* [EXCERPT]:
* start *
David Neeleman, the founder of JetBlue Airways and four other airlines, just launched Breeze Airways with 39 new low-cost leisure routes across the US launching this summer.
Breeze’s value proposition comes from offering cheap flights between cities with little to no direct air connectivity and fares start at $39 for even its longest flights. But extra fees for add-ons like checked baggage and seat assignments can quickly increase the final bill, defeating the purpose of booking with an ultra-low-cost carrier in the first place.
Read More: How JetBlue’s founder plans to offer low prices without a low-end experience on his newest airline, Breeze
I took two flights on Breeze Airways flying from Tampa, Florida to Charleston, South Carolina and onward to Hartford, Connecticut on the first day of the airline’s operations. Over the course of two flights, I saw how the airline follows the typical ultra-low-cost playbook and got a sense of how to spend as little as possible while getting the most from the airline.
Here’s how to when flying on America’s newest ultra-low-cost airline.
Don’t buy a seat assignment
My rule when flying ultra-low-cost carriers is to never pay extra for a seat assignment. And on Breeze, that rule holds truer than on others.
All of Breeze’s current aircraft are Embraer E190 and E195 aircraft — which JetBlue Airways, TAP Air Portugal, and Azul Brazilian Airlines flyers will recognize — and configured in a 2-2 configuration. Each seat is either an aisle or window seat with no middles to be found on the entire aircraft.
* end *
* [PROVIDED DATA]:
* start *
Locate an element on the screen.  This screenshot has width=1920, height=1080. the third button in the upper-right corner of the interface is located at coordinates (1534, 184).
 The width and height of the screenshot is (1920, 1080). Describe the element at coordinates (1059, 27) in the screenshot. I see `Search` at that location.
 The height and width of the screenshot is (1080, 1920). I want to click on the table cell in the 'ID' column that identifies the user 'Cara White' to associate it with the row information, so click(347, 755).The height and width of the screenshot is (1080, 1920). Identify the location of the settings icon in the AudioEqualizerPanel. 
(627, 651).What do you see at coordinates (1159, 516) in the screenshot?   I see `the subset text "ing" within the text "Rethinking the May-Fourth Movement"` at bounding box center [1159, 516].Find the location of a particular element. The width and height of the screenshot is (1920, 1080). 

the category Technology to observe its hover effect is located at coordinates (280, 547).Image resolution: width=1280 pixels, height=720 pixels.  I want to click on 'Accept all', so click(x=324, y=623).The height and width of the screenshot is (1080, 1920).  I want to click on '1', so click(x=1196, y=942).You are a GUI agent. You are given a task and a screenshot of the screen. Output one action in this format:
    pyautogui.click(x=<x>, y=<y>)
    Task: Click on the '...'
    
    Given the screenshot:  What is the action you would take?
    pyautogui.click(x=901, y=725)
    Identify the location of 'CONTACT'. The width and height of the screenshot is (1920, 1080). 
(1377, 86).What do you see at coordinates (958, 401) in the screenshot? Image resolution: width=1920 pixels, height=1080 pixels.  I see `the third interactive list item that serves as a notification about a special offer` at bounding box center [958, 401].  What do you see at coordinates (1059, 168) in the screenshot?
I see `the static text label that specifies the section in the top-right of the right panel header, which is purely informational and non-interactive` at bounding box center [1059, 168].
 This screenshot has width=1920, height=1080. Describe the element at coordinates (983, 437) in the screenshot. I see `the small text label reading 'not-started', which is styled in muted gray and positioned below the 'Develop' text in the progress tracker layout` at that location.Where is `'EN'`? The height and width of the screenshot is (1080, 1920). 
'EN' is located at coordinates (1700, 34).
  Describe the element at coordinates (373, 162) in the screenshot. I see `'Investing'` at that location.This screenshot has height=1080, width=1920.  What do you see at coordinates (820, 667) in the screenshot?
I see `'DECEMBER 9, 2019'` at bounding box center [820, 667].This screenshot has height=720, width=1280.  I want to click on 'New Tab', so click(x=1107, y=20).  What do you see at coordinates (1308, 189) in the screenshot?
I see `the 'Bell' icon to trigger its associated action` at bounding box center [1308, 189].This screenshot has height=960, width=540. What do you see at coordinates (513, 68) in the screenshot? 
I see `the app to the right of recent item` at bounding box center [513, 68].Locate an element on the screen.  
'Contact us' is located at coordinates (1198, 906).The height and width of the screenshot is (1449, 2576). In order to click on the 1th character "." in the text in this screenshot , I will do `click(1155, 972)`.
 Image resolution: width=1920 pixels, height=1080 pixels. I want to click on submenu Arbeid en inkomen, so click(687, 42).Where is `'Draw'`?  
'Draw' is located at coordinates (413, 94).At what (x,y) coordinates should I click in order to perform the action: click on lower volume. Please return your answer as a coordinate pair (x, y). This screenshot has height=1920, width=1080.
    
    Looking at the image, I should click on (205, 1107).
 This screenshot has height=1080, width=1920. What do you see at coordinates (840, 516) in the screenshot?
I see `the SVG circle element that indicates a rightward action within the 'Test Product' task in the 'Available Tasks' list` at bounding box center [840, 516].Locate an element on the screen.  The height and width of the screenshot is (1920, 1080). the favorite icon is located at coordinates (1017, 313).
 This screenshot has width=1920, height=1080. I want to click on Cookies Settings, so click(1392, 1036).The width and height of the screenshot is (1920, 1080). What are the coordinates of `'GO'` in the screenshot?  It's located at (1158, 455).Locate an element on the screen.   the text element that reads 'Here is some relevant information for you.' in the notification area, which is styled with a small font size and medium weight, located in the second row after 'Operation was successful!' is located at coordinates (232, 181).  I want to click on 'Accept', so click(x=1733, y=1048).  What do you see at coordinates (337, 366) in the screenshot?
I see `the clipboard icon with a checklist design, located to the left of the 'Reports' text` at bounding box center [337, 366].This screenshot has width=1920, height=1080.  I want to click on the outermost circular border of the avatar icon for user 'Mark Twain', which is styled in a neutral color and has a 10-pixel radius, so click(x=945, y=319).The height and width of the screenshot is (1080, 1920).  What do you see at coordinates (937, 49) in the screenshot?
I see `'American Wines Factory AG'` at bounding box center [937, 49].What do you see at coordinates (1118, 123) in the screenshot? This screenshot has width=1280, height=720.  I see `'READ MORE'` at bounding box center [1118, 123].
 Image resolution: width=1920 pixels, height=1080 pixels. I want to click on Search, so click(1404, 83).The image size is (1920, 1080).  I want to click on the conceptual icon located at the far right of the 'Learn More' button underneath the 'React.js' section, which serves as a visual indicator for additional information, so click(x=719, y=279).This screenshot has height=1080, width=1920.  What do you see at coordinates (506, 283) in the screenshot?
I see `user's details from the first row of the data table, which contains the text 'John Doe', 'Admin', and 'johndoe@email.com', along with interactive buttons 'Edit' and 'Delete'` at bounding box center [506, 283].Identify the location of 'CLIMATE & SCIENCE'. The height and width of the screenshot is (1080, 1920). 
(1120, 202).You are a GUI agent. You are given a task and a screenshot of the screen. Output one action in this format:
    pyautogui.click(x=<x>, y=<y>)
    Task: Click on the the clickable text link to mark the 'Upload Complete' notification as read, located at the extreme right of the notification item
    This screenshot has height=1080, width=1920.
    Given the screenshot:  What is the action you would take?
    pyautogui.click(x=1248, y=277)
* end *
* [EXERCISE REQUIREMENTS]:
• a. Rewrite the paragraph of the Breeze Airways excerpt that begins "All of Breeze's current aircraft" as a short bulleted list that keeps its main facts.
• b. Repeat the passage of the Breeze Airways excerpt word for word, from "All of Breeze’s" to "the entire aircraft.".
Answer using only the Breeze Airways excerpt.

* [THE RESPONSES]:
• a.
- All of Breeze's current aircraft are Embraer E190 and E195 jets.
- Flyers of JetBlue Airways, TAP Air Portugal, and Azul Brazilian Airlines will recognize these planes.
- The seats are arranged in a 2-2 configuration.
- Every seat is either an aisle or a window seat, with no middle seats on the aircraft.

• b.
All of Breeze’s current aircraft are Embraer E190 and E195 aircraft — which JetBlue Airways, TAP Air Portugal, and Azul Brazilian Airlines flyers will recognize — and configured in a 2-2 configuration. Each seat is either an aisle or window seat with no middles to be found on the entire aircraft.